Data entries
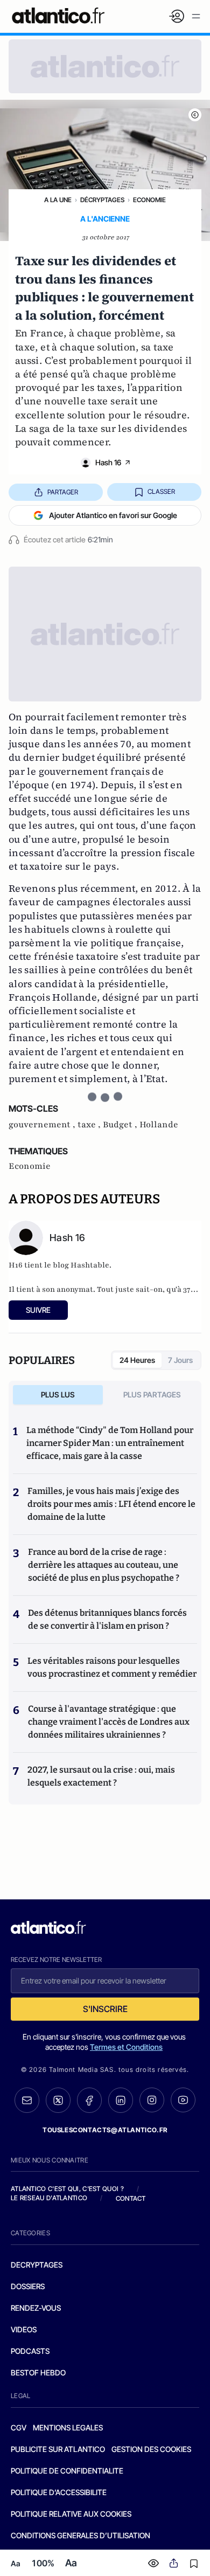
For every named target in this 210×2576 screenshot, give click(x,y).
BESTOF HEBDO (38, 2372)
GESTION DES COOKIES (151, 2449)
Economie (149, 200)
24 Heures (137, 1360)
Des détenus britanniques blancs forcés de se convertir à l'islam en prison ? (107, 1619)
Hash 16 (108, 462)
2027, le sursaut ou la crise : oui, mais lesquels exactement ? (101, 1776)
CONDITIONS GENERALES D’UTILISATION (80, 2535)
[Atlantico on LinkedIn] (120, 2100)
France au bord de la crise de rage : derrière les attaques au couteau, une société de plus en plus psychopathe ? (103, 1565)
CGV (18, 2427)
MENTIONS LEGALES (68, 2427)
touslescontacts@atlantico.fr (105, 2130)
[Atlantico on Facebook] (89, 2100)
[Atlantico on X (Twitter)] (58, 2100)
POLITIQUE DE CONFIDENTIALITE (67, 2470)
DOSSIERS (28, 2286)
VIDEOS (24, 2329)
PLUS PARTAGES (152, 1394)
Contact (131, 2198)
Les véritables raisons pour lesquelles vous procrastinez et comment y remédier (112, 1667)
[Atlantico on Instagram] (151, 2100)
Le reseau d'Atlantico (49, 2198)
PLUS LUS (58, 1394)
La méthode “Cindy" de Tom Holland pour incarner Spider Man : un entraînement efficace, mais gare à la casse (109, 1443)
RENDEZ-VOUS (36, 2307)
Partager (62, 492)
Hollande (158, 1125)
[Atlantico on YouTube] (183, 2100)
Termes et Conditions (126, 2046)
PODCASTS (30, 2350)
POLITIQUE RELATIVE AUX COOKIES (71, 2513)
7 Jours (180, 1360)
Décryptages (102, 200)
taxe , (90, 1125)
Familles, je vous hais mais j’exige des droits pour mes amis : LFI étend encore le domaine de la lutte (111, 1504)
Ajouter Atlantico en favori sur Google (113, 515)
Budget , (121, 1125)
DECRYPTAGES (36, 2264)
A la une (58, 200)
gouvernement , (43, 1125)
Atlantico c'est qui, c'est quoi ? (67, 2189)
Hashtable (90, 1265)
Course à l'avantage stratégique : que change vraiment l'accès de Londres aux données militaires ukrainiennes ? (109, 1722)
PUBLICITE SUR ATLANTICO (58, 2449)
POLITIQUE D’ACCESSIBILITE (59, 2492)
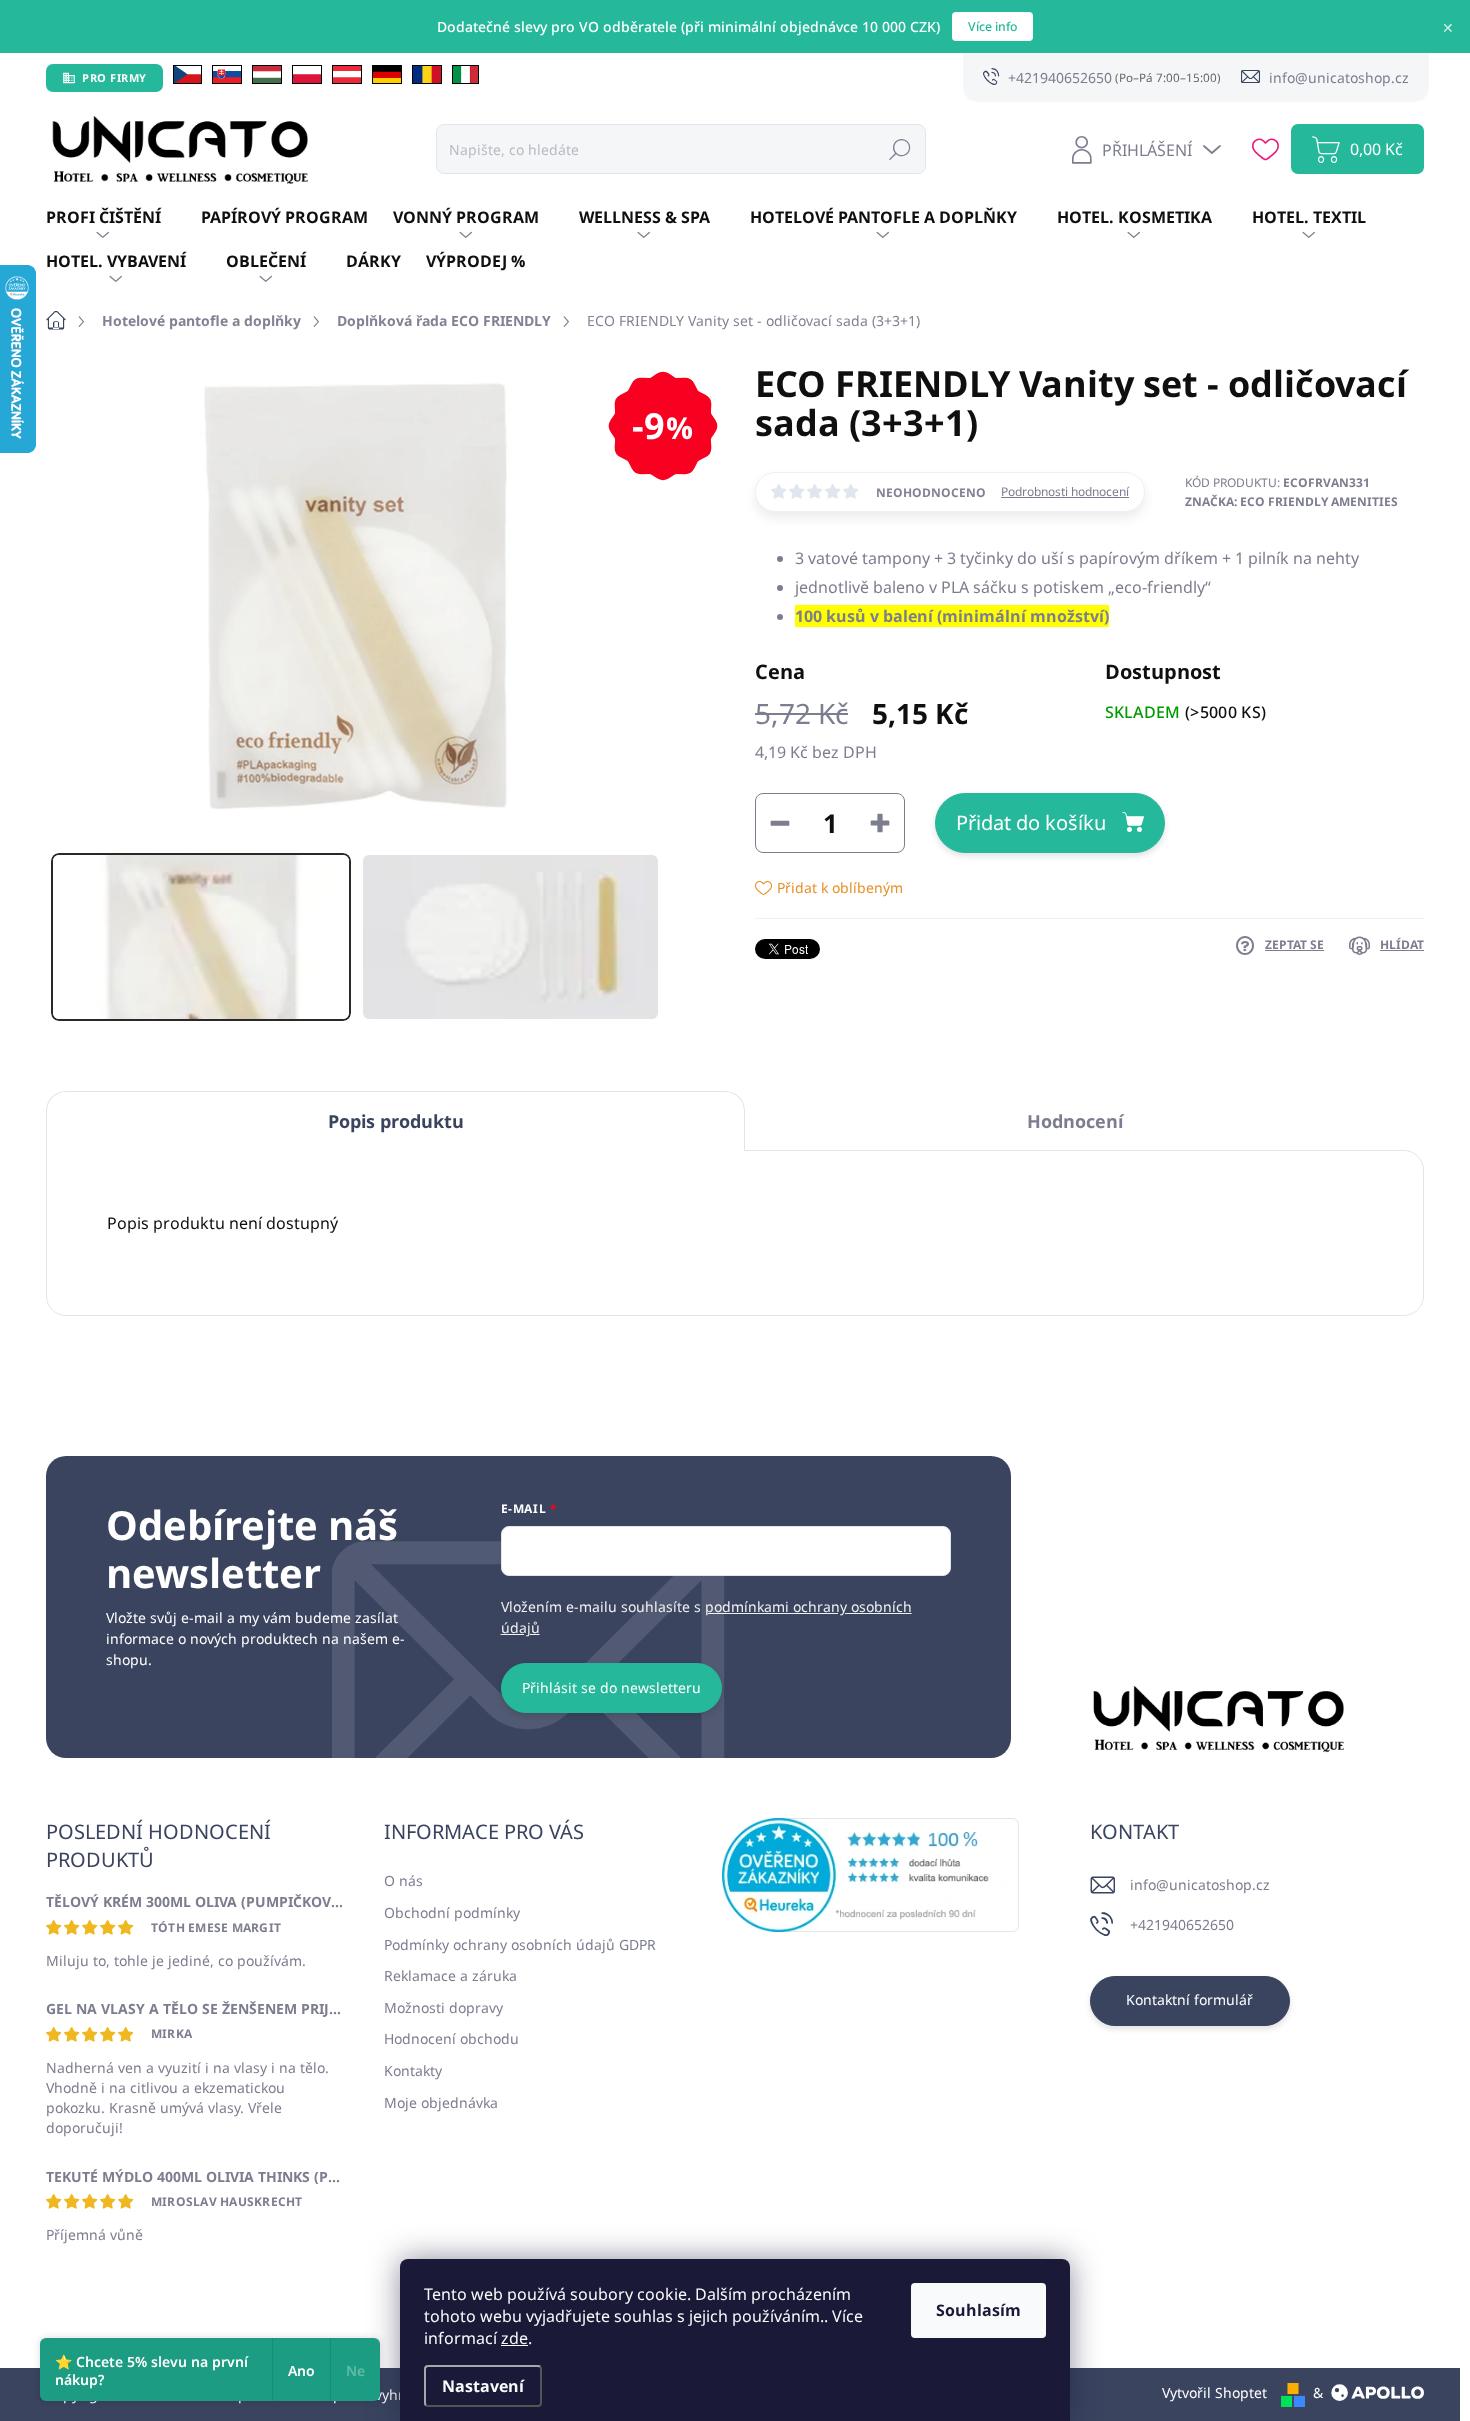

### What needs to be done:
Reproduce every record word for word. The copy must contain no pictures.

### Output for this task:
For every named target in this 210×2576 screenshot, give click(x,y).
BESTOF HEBDO (38, 2372)
GESTION DES COOKIES (151, 2449)
Economie (149, 200)
24 Heures (137, 1360)
Des détenus britanniques blancs forcés de se convertir à l'islam en prison ? (107, 1619)
Hash 16 (108, 462)
2027, le sursaut ou la crise : oui, mais lesquels exactement ? (101, 1776)
CONDITIONS GENERALES D’UTILISATION (80, 2535)
[Atlantico on LinkedIn] (120, 2100)
France au bord de la crise de rage : derrière les attaques au couteau, une société de plus en plus psychopathe ? (103, 1565)
CGV (18, 2427)
MENTIONS LEGALES (68, 2427)
touslescontacts@atlantico.fr (105, 2130)
[Atlantico on Facebook] (89, 2100)
[Atlantico on X (Twitter)] (58, 2100)
POLITIQUE DE CONFIDENTIALITE (67, 2470)
DOSSIERS (28, 2286)
VIDEOS (24, 2329)
PLUS PARTAGES (152, 1394)
Contact (131, 2198)
Les véritables raisons pour lesquelles vous procrastinez et comment y remédier (112, 1667)
[Atlantico on Instagram] (151, 2100)
Le reseau d'Atlantico (49, 2198)
PLUS LUS (58, 1394)
La méthode “Cindy" de Tom Holland pour incarner Spider Man : un entraînement efficace, mais gare à la casse (109, 1443)
RENDEZ-VOUS (36, 2307)
Partager (62, 492)
Hollande (158, 1125)
[Atlantico on YouTube] (183, 2100)
Termes et Conditions (126, 2046)
PODCASTS (30, 2350)
POLITIQUE RELATIVE AUX COOKIES (71, 2513)
7 Jours (180, 1360)
Décryptages (102, 200)
taxe , (90, 1125)
Familles, je vous hais mais j’exige des droits pour mes amis : LFI étend encore le domaine de la lutte (111, 1504)
Ajouter Atlantico en favori sur Google (113, 515)
Budget , (121, 1125)
DECRYPTAGES (36, 2264)
A la une (58, 200)
gouvernement , (43, 1125)
Atlantico c'est qui, c'est quoi ? (67, 2189)
Hashtable (90, 1265)
Course à l'avantage stratégique : que change vraiment l'accès de Londres aux données militaires ukrainiennes ? (109, 1722)
PUBLICITE SUR ATLANTICO (58, 2449)
POLITIQUE D’ACCESSIBILITE (59, 2492)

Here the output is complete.